> Work required:
Retype the rows below, starting with the line that contains "The width and" and going on through the last row, with every character unchanged.

> Stored records:
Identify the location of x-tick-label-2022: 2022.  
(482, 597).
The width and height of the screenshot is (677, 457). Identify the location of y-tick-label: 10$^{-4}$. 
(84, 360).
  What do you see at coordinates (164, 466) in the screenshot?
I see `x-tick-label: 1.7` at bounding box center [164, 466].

> Solution for this task:
The width and height of the screenshot is (677, 457). Identify the location of y-tick-label: 10$^{-4}$. 
(84, 360).
  What do you see at coordinates (164, 466) in the screenshot?
I see `x-tick-label: 1.7` at bounding box center [164, 466].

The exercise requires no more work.